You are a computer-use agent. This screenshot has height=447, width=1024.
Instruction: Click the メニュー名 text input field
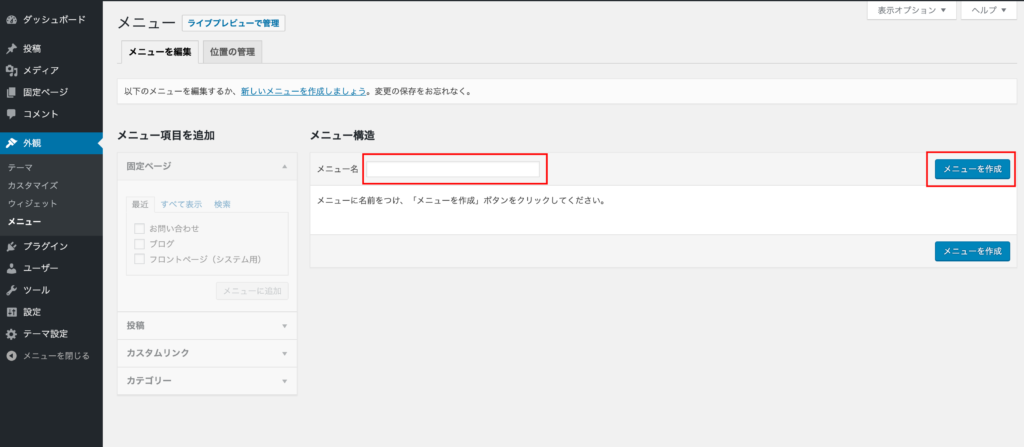pos(453,170)
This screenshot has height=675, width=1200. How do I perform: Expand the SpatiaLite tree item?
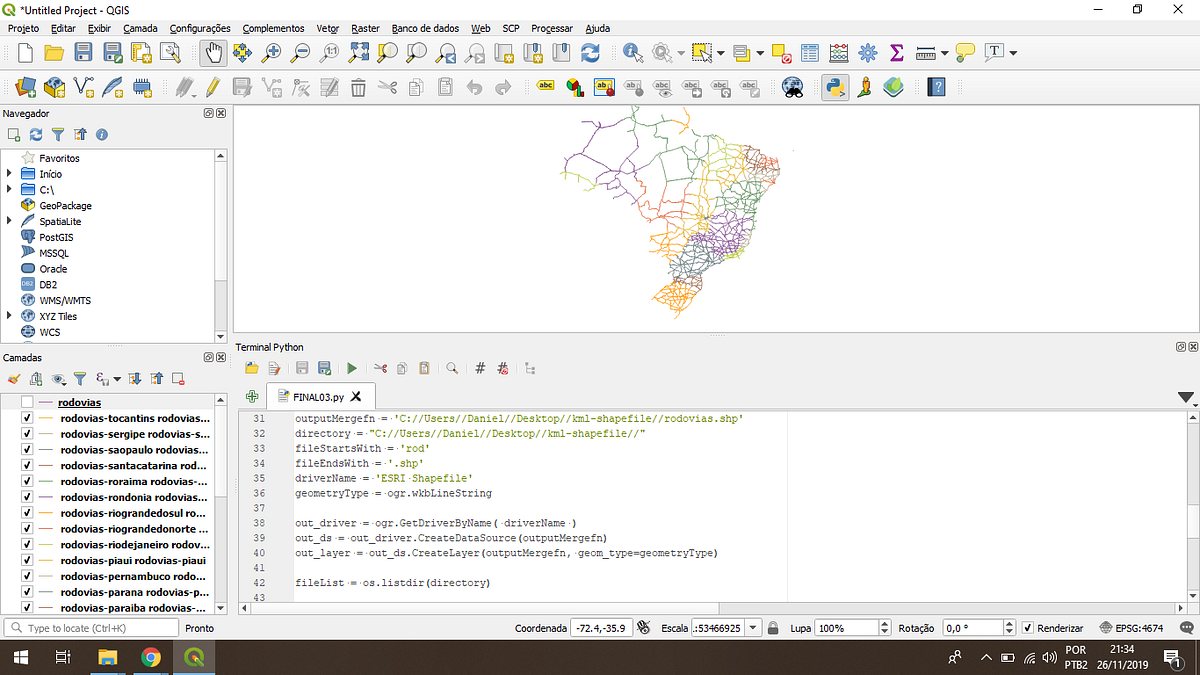pos(10,221)
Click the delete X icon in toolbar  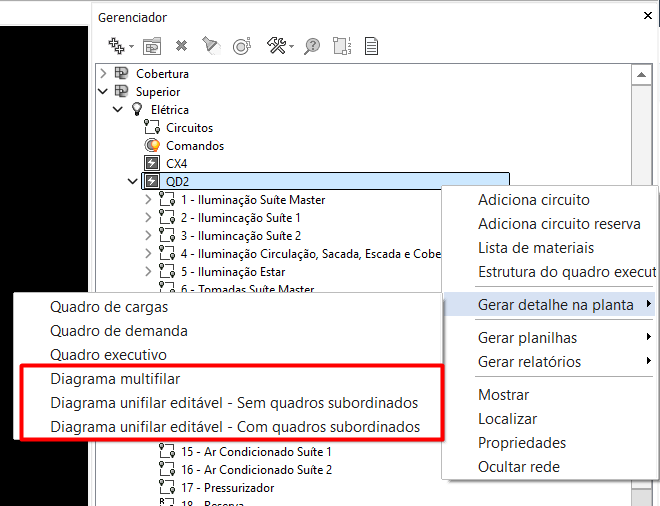181,45
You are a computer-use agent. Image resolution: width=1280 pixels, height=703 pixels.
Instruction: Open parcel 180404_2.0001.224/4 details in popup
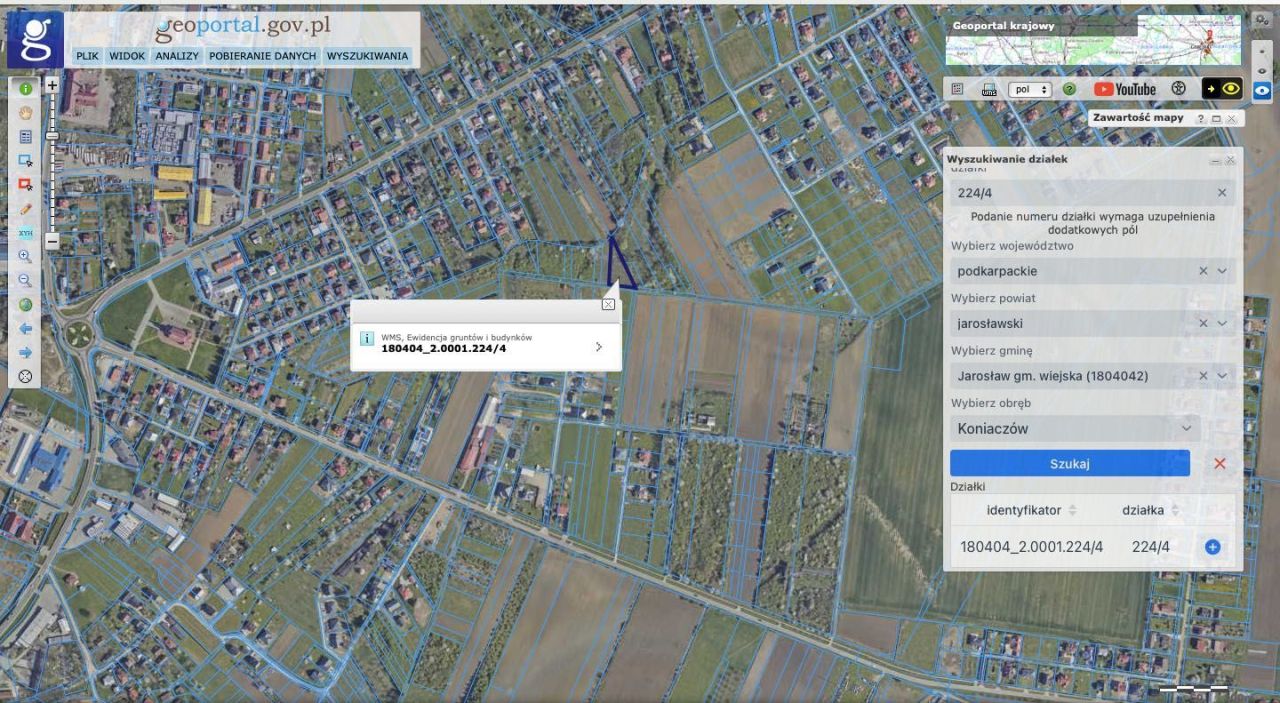point(598,347)
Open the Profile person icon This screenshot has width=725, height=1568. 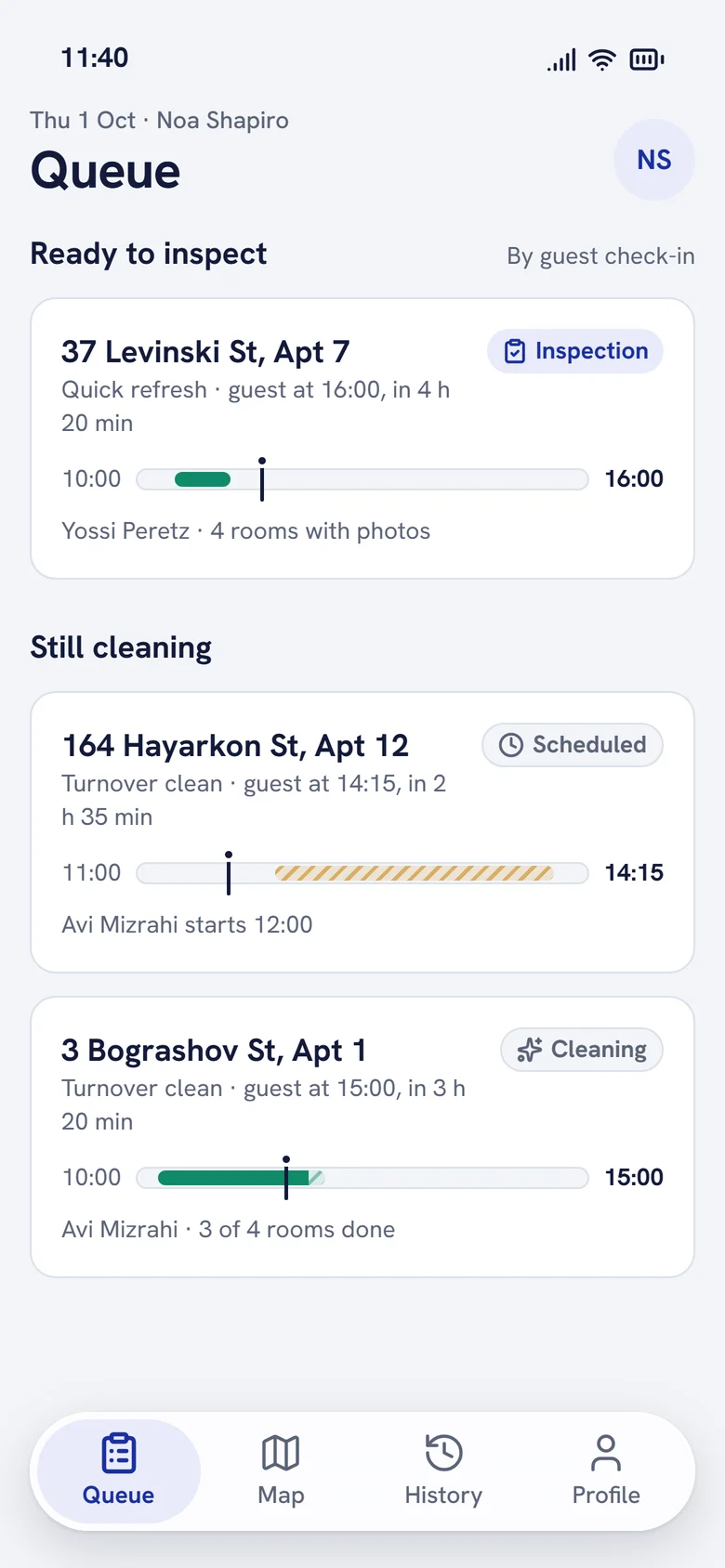coord(606,1453)
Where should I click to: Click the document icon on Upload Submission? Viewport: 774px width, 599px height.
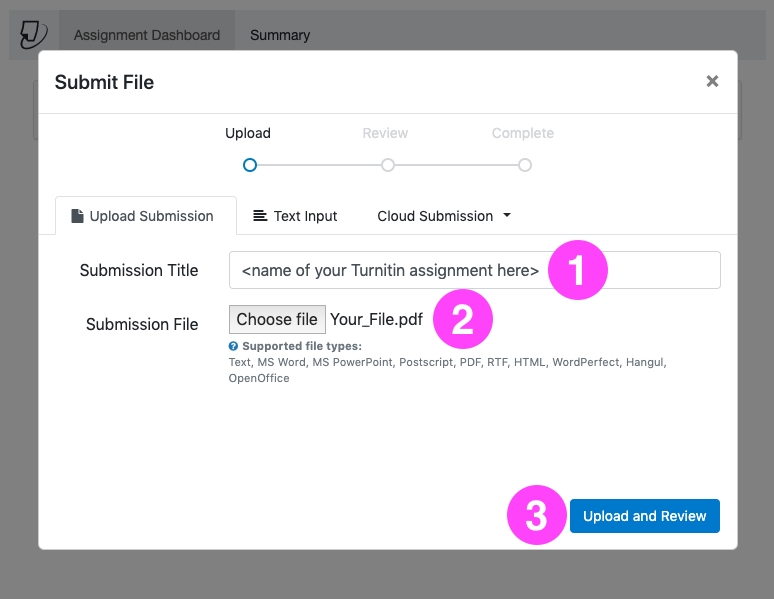coord(77,216)
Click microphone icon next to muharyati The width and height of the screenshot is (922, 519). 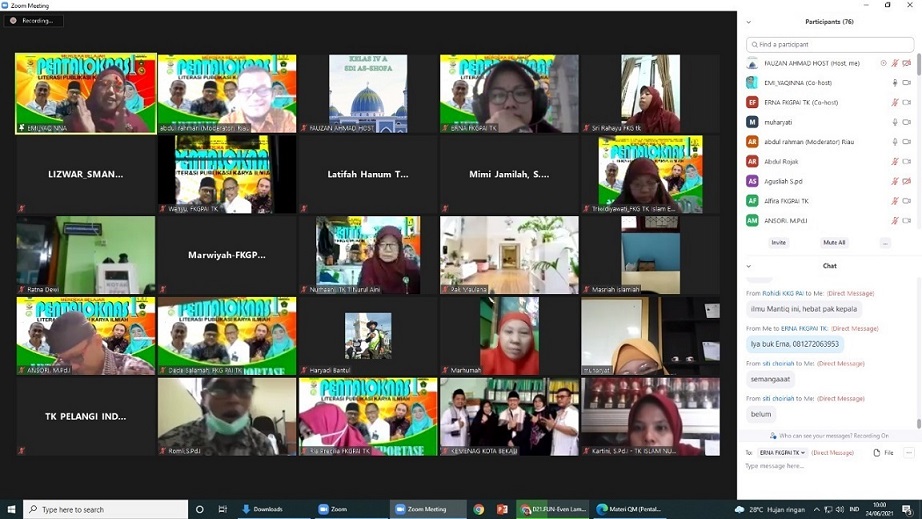(x=895, y=122)
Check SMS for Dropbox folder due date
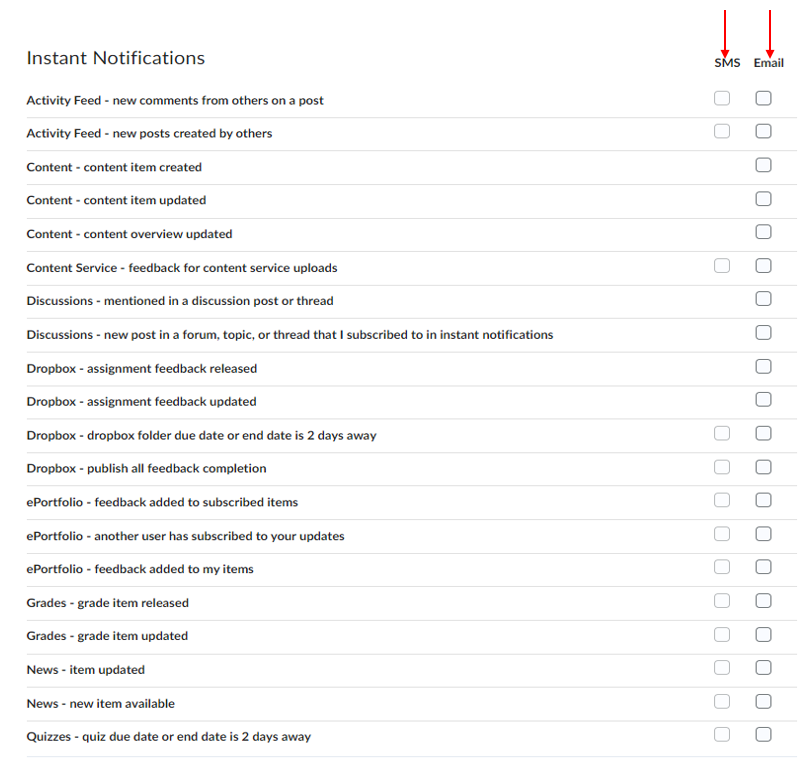Image resolution: width=809 pixels, height=767 pixels. tap(722, 433)
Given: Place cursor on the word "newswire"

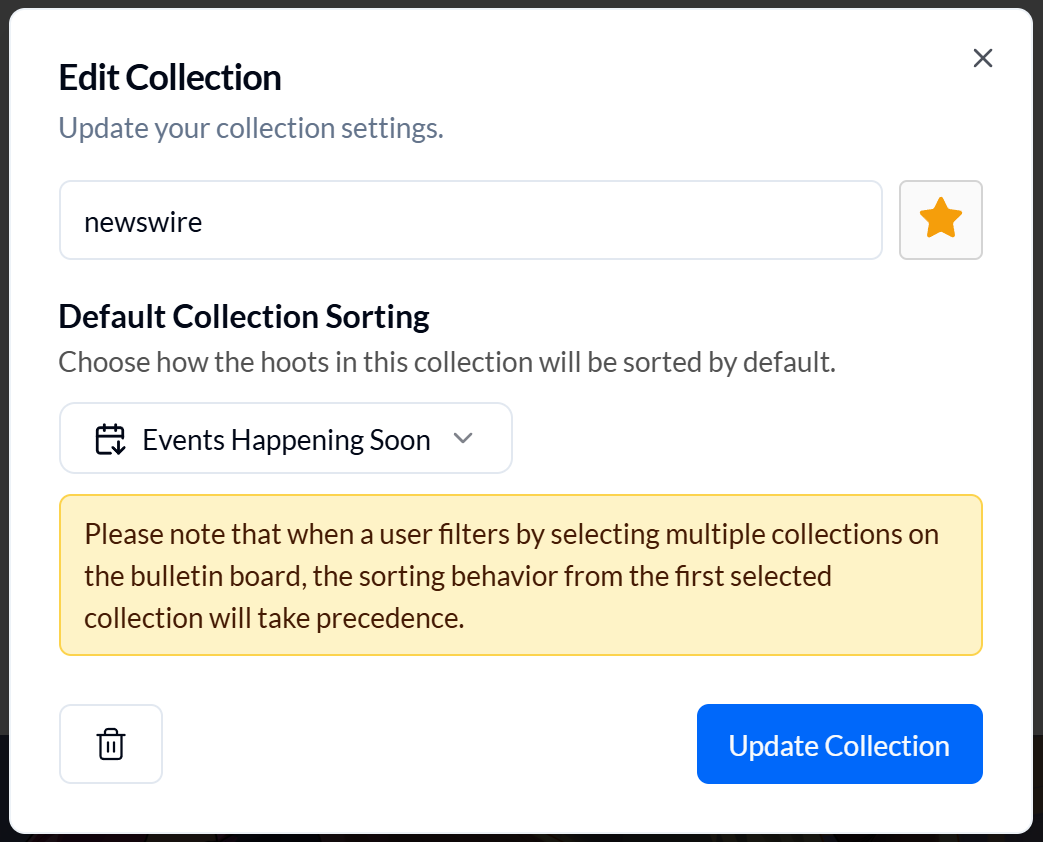Looking at the screenshot, I should point(143,221).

● What to produce
Only lines with the word "computer" are needed. Copy them from the preceding records.

● Output of the exercise
You are a computer-use agent. This screenshot has height=447, width=1024.
You are a computer-use agent. Image resolution: width=1280 pixels, height=703 pixels.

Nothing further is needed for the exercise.